A shortage of pumpkins could leave Thanksgiving holiday tables short this fall, according to Oregon LiveStores are chock-full of Halloween pumpkins, but by Nov. 5 the nation could feel the pain of a pumpkin shortage in Illinois. It will create a shortage of canned pumpkin, the main ingredient in pumpkin pie. Fresh pumpkin guts aren't quite the same as the smoother, processed canned stuff that many bakers use for the Thanksgiving feast.

Libby, one of the nation's biggest makers of canned pumpkin, says its yield could be down by as much as one-third in Illinois. This is where approximately 90 percent of America's pumpkins come from.
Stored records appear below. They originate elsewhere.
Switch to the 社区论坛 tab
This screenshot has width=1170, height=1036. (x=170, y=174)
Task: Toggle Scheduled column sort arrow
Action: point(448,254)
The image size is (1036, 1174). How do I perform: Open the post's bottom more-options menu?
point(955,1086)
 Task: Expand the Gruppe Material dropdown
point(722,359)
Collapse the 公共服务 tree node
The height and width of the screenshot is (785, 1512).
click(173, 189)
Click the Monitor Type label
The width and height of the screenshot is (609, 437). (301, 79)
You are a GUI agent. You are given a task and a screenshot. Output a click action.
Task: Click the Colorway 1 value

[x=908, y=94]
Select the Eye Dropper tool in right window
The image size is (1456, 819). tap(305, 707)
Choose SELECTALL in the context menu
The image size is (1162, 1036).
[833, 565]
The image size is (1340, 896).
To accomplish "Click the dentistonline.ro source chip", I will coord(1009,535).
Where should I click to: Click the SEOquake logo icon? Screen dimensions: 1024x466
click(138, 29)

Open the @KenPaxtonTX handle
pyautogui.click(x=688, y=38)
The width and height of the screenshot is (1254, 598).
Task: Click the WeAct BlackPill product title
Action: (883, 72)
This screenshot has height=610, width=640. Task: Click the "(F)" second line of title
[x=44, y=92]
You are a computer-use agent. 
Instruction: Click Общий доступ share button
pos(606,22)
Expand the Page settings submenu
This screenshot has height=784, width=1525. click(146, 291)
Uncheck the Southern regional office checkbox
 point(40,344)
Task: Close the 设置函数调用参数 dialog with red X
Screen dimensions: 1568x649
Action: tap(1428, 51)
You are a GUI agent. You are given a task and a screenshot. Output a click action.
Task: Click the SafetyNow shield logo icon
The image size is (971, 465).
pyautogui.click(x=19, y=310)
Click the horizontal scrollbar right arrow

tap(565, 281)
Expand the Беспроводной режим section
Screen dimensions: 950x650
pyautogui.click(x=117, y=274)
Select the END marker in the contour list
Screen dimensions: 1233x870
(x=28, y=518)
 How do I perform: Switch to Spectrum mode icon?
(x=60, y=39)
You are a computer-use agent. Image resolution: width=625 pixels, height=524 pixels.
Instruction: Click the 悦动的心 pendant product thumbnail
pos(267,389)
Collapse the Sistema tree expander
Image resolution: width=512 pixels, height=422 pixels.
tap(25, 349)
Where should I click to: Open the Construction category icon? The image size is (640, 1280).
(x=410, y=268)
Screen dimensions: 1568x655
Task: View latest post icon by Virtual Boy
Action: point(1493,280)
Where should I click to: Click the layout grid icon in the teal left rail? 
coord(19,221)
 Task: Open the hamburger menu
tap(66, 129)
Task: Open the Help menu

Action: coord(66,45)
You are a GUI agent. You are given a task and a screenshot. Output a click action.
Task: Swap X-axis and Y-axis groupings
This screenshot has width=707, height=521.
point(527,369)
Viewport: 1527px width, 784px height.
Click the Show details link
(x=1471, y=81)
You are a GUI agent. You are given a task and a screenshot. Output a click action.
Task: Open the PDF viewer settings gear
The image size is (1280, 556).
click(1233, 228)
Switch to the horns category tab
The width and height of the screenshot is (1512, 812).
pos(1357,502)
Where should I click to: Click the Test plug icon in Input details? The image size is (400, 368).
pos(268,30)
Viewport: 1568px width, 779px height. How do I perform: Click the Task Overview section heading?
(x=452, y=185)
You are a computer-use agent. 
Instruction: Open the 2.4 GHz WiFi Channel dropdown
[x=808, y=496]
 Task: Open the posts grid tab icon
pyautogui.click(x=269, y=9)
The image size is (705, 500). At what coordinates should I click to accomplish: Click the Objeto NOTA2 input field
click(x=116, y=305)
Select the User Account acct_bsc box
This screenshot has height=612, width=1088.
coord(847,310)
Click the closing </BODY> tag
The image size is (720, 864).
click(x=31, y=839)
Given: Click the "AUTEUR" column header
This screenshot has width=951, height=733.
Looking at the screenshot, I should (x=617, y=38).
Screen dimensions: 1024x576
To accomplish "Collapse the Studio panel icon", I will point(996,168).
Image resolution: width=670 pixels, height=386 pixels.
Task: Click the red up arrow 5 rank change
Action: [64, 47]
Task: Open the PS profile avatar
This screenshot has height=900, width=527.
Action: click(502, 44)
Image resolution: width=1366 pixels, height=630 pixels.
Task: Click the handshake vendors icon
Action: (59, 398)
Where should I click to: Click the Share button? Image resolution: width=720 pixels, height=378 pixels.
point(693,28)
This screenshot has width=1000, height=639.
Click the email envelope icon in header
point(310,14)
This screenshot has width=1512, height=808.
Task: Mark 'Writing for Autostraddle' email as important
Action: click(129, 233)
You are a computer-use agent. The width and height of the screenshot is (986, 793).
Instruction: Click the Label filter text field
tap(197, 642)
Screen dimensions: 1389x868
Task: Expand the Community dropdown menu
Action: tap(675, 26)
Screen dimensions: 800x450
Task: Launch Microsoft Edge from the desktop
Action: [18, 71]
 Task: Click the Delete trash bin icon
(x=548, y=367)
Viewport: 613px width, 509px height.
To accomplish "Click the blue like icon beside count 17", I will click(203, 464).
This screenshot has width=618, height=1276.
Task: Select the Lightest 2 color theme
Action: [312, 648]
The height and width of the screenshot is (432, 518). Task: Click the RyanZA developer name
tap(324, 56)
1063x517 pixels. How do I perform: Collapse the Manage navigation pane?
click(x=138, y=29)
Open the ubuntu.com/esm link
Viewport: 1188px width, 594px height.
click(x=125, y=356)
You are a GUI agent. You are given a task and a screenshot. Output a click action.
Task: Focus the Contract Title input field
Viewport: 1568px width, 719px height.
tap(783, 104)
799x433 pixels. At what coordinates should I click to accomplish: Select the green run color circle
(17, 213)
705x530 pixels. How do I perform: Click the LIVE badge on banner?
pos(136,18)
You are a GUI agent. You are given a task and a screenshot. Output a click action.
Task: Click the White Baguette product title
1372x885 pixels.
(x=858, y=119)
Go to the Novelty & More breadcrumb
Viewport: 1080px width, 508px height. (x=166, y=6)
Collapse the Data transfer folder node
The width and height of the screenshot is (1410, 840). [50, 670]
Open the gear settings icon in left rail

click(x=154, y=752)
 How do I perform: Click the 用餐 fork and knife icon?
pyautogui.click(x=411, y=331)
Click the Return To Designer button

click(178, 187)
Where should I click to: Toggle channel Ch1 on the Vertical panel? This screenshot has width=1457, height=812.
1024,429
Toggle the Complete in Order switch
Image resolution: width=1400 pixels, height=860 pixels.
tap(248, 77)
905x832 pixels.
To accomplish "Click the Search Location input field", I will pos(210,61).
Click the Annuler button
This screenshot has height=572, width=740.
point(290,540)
"Buy it whenever it comes to the store," Professor Mohammad Babadoost of the University of Illinois said, according to Fox News.

And if you want pumpkin in the off season, you better stock up now. "Once we ship the remainder of the 2015 harvest, we'll have no more Libby's pumpkin to sell until harvest 2016," said Roz O'Hearn, the corporate and brand affairs director for Libby's.

Early summer rainfall hurt the fall crop, farmers say. The rain splashes mud onto the pumpkins, and that softens the skin, according to The Daily Mail. Bacteria may get into that softened skin, and the pumpkins then rot from the inside out.